On February 12, 1945, the Red Army entered Czechowice. Flame, acting on the orders of NSZ command, revealed himself to Soviet authorities and together with his men presented himself at their disposal. However, at the same time, the group retained its conspiratorial structure (the ostensible purpose was to infiltrate the Communist authorities and bureaucracy with NSZ men).[3] Despite objections from local communist activist, Flame was made the commandant of the Czechowice milicja (MO).[2] Realizing the orders of NSZ command he put his own men in charge of the police force and hired other anti-communists into the militia. At the same time he began stockpiling weapons knowing that sooner or later a confrontation with the real communists was inevitable.[citation needed]
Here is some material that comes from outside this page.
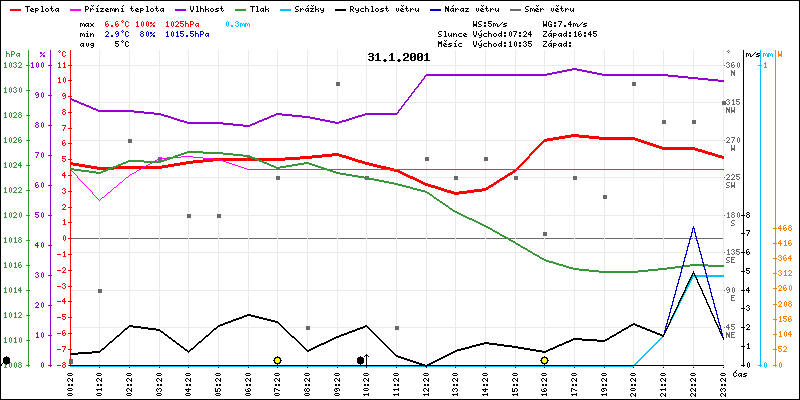Select the Pocitová teplota legend entry

[112, 8]
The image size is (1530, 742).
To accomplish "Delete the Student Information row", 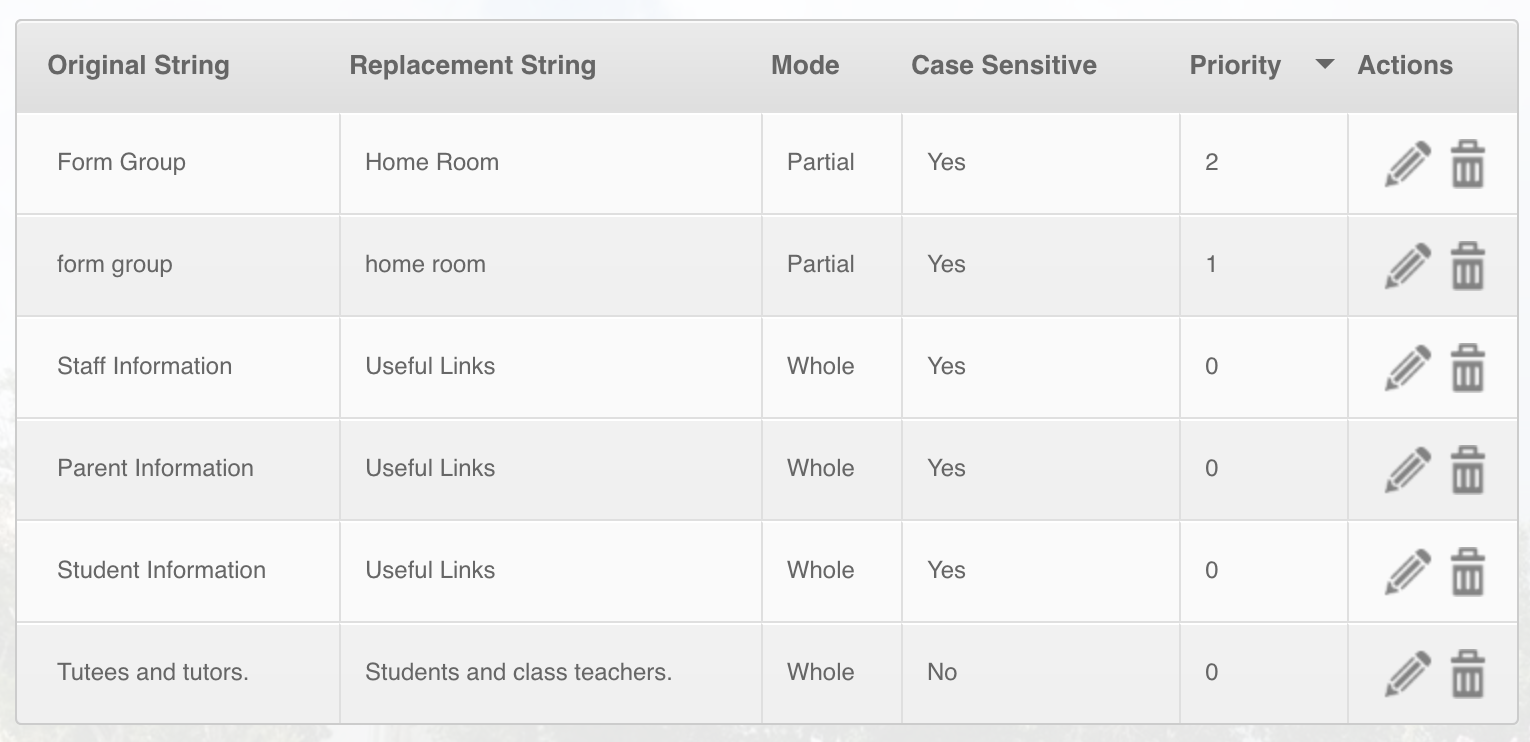I will (1467, 572).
In April 1945 he was once again threatened with arrest, this time by the communists. As before he escaped to the forests, assumed the nom-de-guerre "Bartek" and created a partisan unit - the NSZ Group of the 7th Region of Silesia and Cieszyn. From May 1945 until February 1947 Flame "Bartek", led the largest anti-communist partisan group in the Trans-Olza region.[3] At its height his unit numbered 300 men, all of whom had military uniforms and were well armed thanks to Flame's previous efforts as commandant of the MO. All together the group carried out around 340 military actions. Among the best known occurred when Flame's men marched in formation through the town of Wisła.[4] This military parade lasted two hours and took place in full sight of the local communist authorities who could not do anything about it.[3] This demonstration of power by the "King of the Beskid foothills", as Flame soon became known,[3] remained a source of embarrassment for the communist authorities even after Flame's death and underlined the lack of support for communists in the Cieszyn region.[citation needed]

Operation "Lawina"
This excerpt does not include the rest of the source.